DENVER – People turned out in droves yesterday for a meeting of the Metropolitan State University of Denver’s (MSU) Board of Trustees to consider whether or not to provide a special discount to illegal alien students.
Currently, illegal alien students must pay the same tuition as out-of-state U.S. citizen students.
The Board’s controversial decision to grant a lower tuition rate to illegal immigrants met with cheers from many in attendance, but critics charge that the proposal is bad for the school’s reputation, circumvents the will of the legislature, violates federal law, and will make Colorado a magnet for more illegal immigration.
Under Metro’s plan, a new, reduced tuition rate would be provided to illegal immigrants who have attended a Colorado high school for at least three years, graduated (or obtained a GED), and are seeking legal status.
MSU Denver has been working on the proposal since October and finally approved the program yesterday.
The board clearly expected a contentious debate.

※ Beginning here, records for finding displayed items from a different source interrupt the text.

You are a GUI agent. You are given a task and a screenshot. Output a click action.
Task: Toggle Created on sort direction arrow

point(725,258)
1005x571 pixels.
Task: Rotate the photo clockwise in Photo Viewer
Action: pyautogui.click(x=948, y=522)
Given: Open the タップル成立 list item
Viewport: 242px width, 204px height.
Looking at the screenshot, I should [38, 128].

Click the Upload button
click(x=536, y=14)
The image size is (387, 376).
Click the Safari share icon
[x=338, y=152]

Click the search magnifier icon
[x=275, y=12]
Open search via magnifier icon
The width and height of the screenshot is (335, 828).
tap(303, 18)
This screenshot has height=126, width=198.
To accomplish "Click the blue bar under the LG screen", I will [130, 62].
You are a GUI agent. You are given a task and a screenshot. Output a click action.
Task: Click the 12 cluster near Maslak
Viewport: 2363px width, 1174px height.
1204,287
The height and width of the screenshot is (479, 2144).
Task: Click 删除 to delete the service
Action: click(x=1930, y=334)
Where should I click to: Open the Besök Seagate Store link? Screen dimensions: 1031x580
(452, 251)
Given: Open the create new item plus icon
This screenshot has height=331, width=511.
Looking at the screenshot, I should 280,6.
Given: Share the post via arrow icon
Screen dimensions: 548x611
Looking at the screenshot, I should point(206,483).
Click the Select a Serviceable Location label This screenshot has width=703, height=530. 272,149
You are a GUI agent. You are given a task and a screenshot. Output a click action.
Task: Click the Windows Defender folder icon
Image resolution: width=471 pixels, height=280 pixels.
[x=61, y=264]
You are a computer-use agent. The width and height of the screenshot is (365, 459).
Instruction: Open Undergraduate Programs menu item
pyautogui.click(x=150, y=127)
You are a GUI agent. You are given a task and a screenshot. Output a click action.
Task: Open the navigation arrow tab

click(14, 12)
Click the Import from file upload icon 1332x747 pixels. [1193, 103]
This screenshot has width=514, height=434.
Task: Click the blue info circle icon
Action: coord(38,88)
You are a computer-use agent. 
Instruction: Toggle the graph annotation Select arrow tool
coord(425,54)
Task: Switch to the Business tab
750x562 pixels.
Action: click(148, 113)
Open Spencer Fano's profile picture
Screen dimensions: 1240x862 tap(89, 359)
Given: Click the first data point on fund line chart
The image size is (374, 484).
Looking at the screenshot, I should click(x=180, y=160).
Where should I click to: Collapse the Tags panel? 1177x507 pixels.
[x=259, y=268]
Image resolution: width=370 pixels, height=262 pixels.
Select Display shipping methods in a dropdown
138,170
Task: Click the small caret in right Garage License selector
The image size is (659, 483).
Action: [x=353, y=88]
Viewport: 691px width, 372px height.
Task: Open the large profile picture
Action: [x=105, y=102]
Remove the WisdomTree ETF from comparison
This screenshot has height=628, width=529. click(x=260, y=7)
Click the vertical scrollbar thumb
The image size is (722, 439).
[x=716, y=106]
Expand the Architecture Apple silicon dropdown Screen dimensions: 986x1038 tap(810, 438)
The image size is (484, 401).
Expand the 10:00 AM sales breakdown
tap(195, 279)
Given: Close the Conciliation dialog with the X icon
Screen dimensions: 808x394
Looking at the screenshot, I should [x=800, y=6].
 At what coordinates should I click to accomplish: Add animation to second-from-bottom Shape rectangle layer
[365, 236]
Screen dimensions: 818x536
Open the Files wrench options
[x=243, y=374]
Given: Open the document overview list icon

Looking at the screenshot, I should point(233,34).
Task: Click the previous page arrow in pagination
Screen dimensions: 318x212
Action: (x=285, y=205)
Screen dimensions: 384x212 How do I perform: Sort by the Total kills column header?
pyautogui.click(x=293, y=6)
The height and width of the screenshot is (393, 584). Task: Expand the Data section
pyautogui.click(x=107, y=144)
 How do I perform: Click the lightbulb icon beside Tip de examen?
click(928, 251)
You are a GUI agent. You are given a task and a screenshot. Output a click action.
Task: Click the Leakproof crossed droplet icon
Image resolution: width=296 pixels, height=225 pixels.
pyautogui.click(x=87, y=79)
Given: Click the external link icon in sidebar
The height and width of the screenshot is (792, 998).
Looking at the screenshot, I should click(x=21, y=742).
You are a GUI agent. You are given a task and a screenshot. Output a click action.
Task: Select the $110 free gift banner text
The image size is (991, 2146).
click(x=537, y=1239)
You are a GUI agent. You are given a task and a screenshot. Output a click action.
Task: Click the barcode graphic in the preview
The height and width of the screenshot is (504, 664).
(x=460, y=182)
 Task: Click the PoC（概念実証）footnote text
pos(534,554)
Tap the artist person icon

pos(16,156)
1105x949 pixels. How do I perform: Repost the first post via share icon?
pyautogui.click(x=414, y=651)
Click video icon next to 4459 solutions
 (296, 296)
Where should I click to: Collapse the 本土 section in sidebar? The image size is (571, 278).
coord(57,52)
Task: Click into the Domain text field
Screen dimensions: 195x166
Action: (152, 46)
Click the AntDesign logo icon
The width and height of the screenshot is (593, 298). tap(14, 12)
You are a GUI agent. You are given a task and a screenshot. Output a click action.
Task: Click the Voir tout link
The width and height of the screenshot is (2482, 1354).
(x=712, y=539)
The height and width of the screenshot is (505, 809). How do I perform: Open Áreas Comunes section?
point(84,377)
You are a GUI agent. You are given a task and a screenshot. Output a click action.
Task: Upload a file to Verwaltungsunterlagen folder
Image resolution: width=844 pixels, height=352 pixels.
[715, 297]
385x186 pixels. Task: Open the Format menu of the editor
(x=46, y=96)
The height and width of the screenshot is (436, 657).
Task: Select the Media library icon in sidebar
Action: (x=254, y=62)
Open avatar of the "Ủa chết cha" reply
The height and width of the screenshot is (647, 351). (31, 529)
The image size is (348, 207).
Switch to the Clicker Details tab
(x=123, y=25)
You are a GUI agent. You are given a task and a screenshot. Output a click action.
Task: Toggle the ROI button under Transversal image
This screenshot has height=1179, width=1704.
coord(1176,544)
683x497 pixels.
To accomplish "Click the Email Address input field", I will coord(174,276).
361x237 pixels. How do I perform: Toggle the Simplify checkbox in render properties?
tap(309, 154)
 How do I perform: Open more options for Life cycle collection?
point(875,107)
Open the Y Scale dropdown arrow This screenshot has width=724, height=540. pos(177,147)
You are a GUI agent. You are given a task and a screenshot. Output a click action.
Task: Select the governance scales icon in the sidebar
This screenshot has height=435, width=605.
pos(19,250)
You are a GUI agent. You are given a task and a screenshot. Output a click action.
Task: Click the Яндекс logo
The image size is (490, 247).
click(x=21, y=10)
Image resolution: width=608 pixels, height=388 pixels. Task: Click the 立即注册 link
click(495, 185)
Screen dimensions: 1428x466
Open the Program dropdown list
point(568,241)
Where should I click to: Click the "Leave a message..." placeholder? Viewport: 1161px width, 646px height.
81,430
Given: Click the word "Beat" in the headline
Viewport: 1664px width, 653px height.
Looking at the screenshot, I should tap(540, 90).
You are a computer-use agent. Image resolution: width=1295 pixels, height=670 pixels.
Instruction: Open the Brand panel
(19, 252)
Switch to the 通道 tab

Board Chair Robert Cohen even felt the need to lay down some ground rules for the morning’s discussion.
“It’s about respect and freedom of speech on both sides,” Cohen said, explaining that everyone was to have a chance to speak.
There was little debate, however, as the board discussed the issue and allowed audience members voice their opinions. Most attendees spoke in favor of the controversial new policy, which the board ultimately voted to approve 7-1.
One person, Joe Farber, testified against the policy. “I consider this [the new tuition policy] a low blow to education,” Farber said.
Though there weren’t many other dissenting voices at the meeting, arguments against the new tuition measure are many and varied.
Some note that the legislature has already rejected tuition discounts for illegal aliens on numerous occasions, most recently earlier this year.
The Advancing Students for a Stronger Economy Tomorrow (ASSET) bill, which would have created a framework identical to the one the MSU board approved, was rejected by the legislature in April.
Critics also charge that federal law bars tuition discounts for illegal aliens, unless the same discount is provided to all U.S. citizen students, regardless of their state of residence – potentially costing the state millions of dollars.
The operative section of the 1996 law, 8 USC 1623, which was approved by a GOP-controlled Congress and signed into law by then-President Clinton, reads:
Notwithstanding any other provision of law, an alien who is not lawfully present in the United States shall not be eligible on the basis of residence within a State (or a political subdivision) for any postsecondary education benefit unless a citizen or national of the United States is eligible for such a benefit (in no less an amount, duration, and scope) without regard to whether the citizen or national is such a resident.
Despite the plain wording of the statute, however, the Board claims that its actions are perfectly legal.
Colorado college boards have traditionally had the power to set tuition rates, proponents argue, and as long as MSU Denver does not give state or federal funding to illegal immigrant students, they say, the school is not in violation of the law.
Vice Chairman Michelle Lucero argued that rather than skirting the legislature’s decision, the board has “provided an opportunity for kids who didn’t otherwise have it.”
Terrance Carroll, a member of the board and former Speaker of the Statehouse, took the argument a step further by stating “Sometimes, our political leaders are behind the times.” It is often up to educational institutions, he said, to show politicians the path to progress.
But board member Jack Pogge, who provided the sole “no” vote, says that the school board does not have the authority to make a decision that runs counter to the will of the Colorado Legislature.
Pogge asserted that “the legislature is the voice of the people” and that a decision to offer lower tuition rates to illegals has so many statewide and national implications that the board alone should not have the authority to make a ruling.
“This is a big problem that should be resolved by comprehensive immigration reform,” he said.
Most of those who spoke to the board talked about a “right” to an education and the opportunity to succeed.
Democrat State Representative Crisanta Duran, who introduced the ASSET bill in the legislature, explained that lower tuition for illegal immigrants should not be a political issue, but should be about giving people from every background an opportunity to succeed.
“I have no idea what it’s like for a parent to leave a hostile country,” she said, referencing the transition made by some illegal immigrants, “…quite frankly, I don’t want to know.”
Others, such as former U.S. Congressman Tom Tancredo, feel that programs like this one will only encourage more illegal immigration.
“Metro can start a whole new degree program,” Tancredo quipped, “a B.A. in Living Illegally in the USA.”
“[Metro could offer] classes in how to get a free education for your kids. How to get free medical care for you and your family. How to scam taxpayers and get your college tuition paid for. How to get a job after you get your degree from Metro even though it is illegal to work in the country,” Tancredo added, “Very enterprising, don’t you think?”
Critics will likely challenge the legality of the new policy, which is schedule to go into effect later this year.